DETERMINING THE APPROPRIATE PROGRAM
After testing the student, a diagnostician or psychologist will determine if he or she qualifies for special education services. Once a student qualifies, a committee consisting of the child’s parent(s) and school personnel will determine placement. The committee will also write or approve an individual education program. In most states, this is called an IEP (individual education program) committee, although we Texans call it the ARD (admission, review, dismissal) committee. Depending on your state’s rules and whether the student has other teachers, you may or may not be required to participate in this process. Even if you are not required to participate, your student will likely benefit if you do so.
Schools are required to provide a variety of services to students with special needs. Those with only mild learning disabilities might spend all of their class time in regular classes with very little intervention from special education personnel. Others might be served by inclusion teachers. These are itinerant special education teachers who serve mainstreamed students in their regular classrooms. Students might divide their academic day between your classroom and a special education classroom, or they might go to the special education room only when they need extra help.
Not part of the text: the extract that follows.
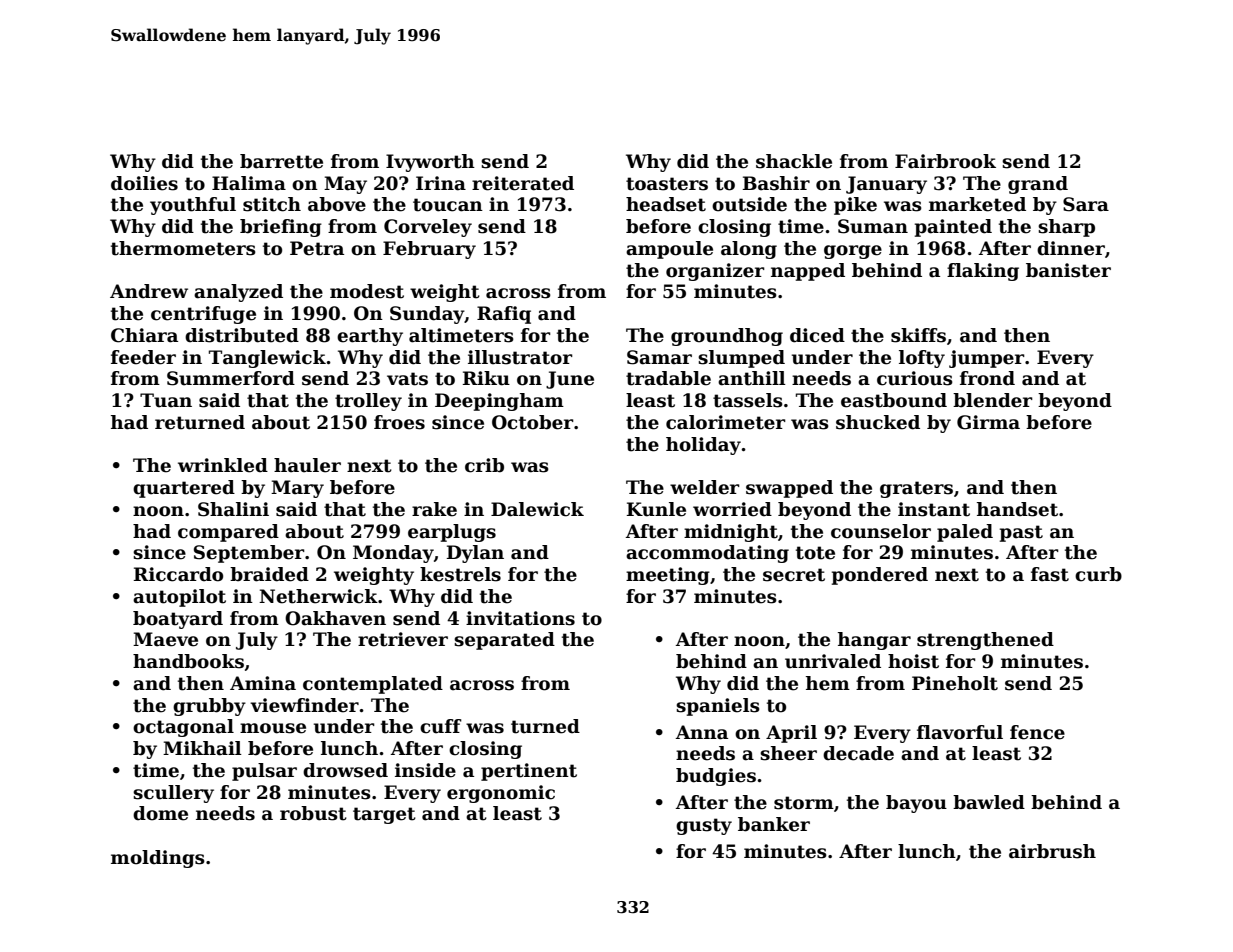 Image resolution: width=1233 pixels, height=952 pixels. What do you see at coordinates (788, 753) in the page?
I see `sheer` at bounding box center [788, 753].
Severely handicapped students might spend the entire school day in a special classroom, in which case you might be the itinerant teacher who comes in to assist. The IEP committee has a great deal of power. Whatever the IEP committee determines, within the limits of the law of course, must be followed.
If the IEP committee so determines, you can offer slower paced instruction, a different kind of instruction, shortened assignments, modified grading, or extra help from special education teachers. In many school districts special education is better funded than is ESL. If there is material or equipment that a dually labeled student needs, it might be easier to fund through special education.
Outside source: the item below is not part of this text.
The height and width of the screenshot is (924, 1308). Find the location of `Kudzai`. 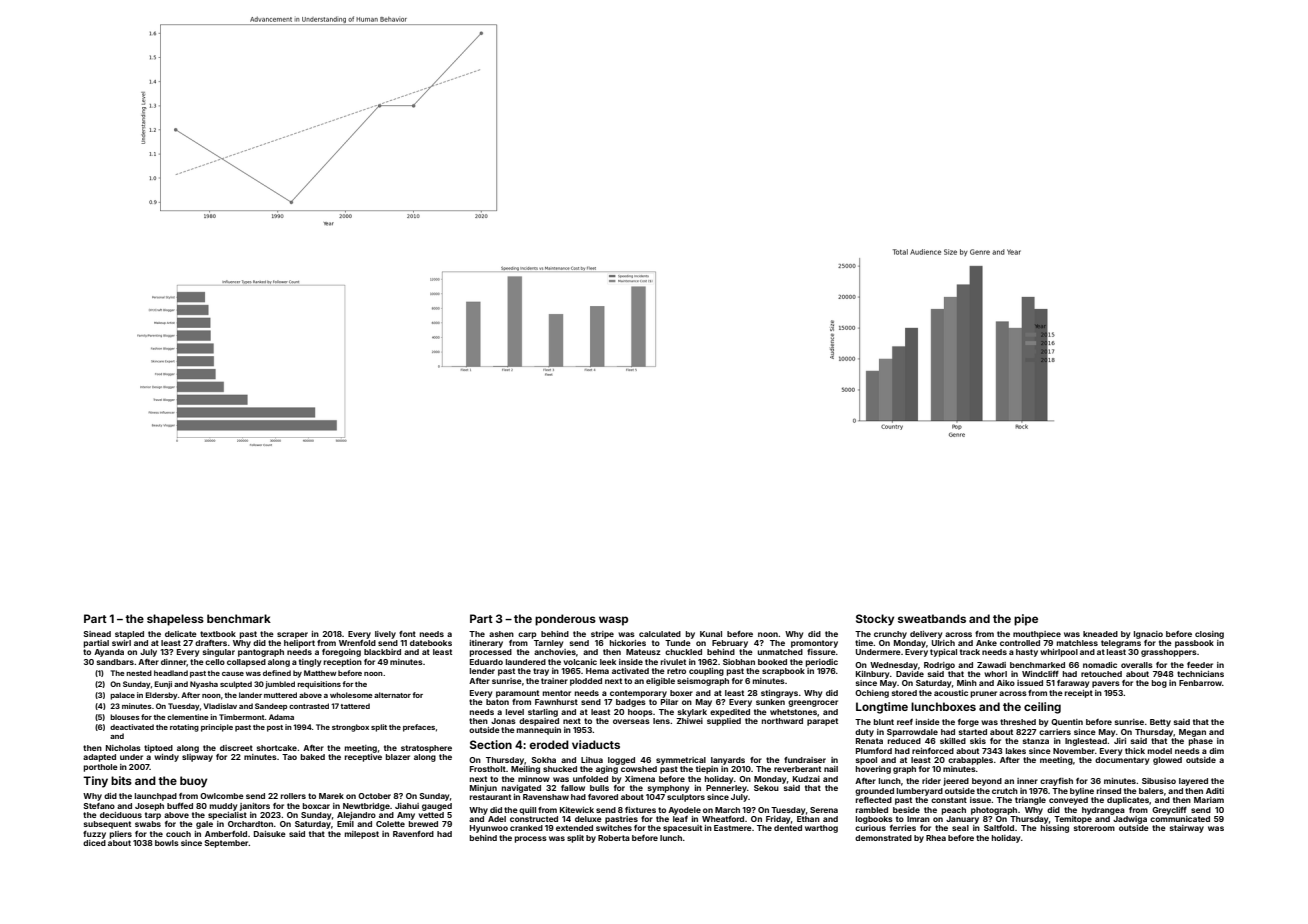

Kudzai is located at coordinates (806, 779).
If a student is having difficulty with oral language, the IEP committee may specify an extra dose. You might want to have a student practice oral English in the special education classroom while your other students do more advanced written work, and then move the special student into written English later on, perhaps even in a later year. Controlled conversation (described in Chapter 10) is a good technique when there are small groups of English learners in a special education class or when the special education teacher can give the student one-on-one attention. For severely challenged students, a heavy dose of TPR (Total Physical Response) with a lot of repetition may be appropriate. This technique has proven effective even with nonverbal students.
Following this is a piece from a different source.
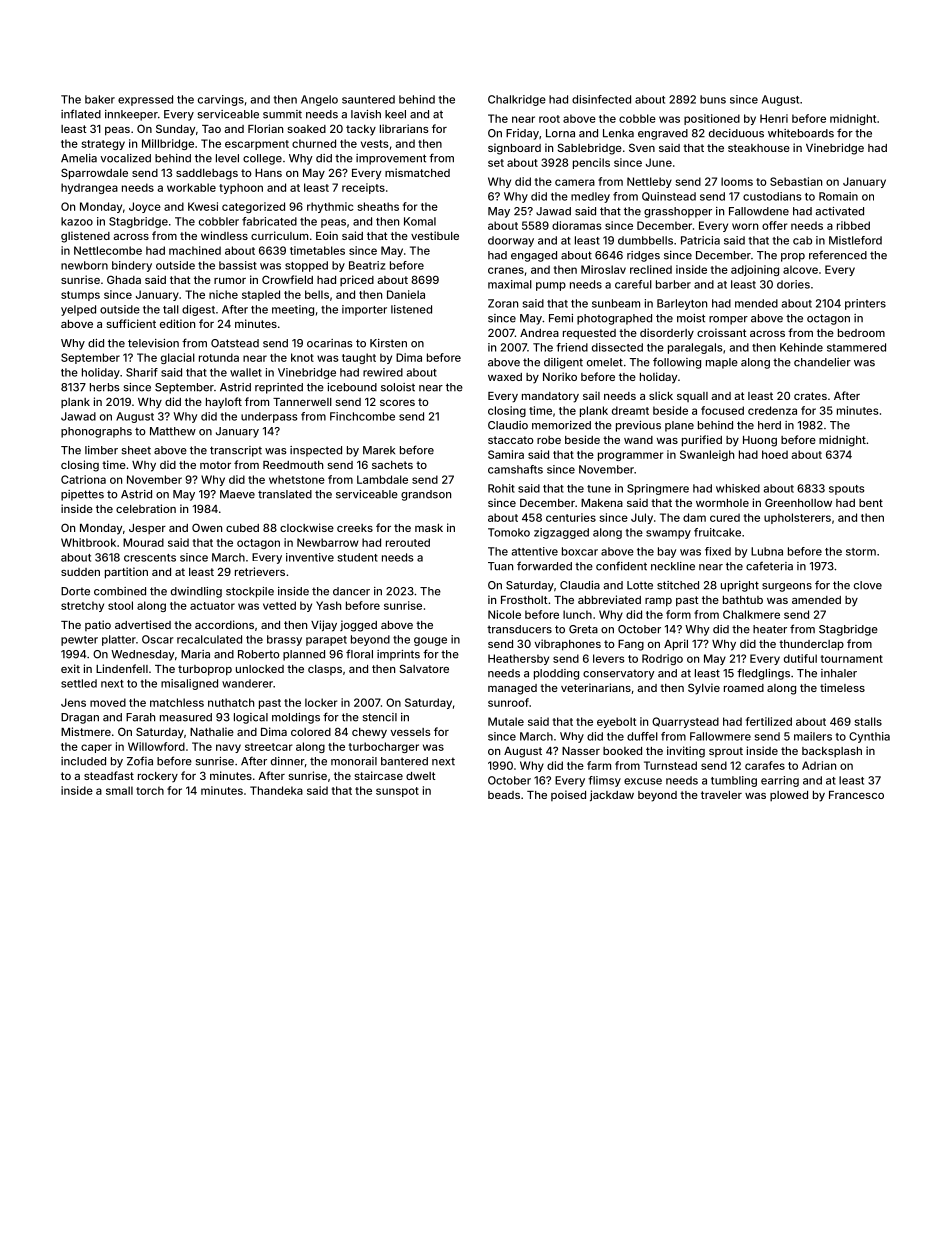 The height and width of the screenshot is (1233, 952). What do you see at coordinates (810, 396) in the screenshot?
I see `crates` at bounding box center [810, 396].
If you are teaching a bilingual class that includes reading in the native language, the IEP committee will determine which language to use in the special education classroom. If the student is doing fairly well in oral English but is reading badly in both languages, the committee might choose to continue native-language reading in the special education classroom until a basic level of literacy is attained. On the other hand, if the student has fair English literacy skills, or if the student has a fair mastery of oral English but few reading skills in any language, the committee might decide to teach only English reading in the special education classroom.
Working With Younger Students
The majority of students who are placed in special education are identified as learning disabled. It is very difficult to identify K–2 students in this way. The learning disabled label is based on a difference between perceived intelligence and academic skills, and it is difficult to establish the existence of a learning ability for those who have been studying academic skills for so such a short time. The Individuals with Disabilities Education Act (IDEA) does, however, allow that young children can qualify for special education based on developmental delay.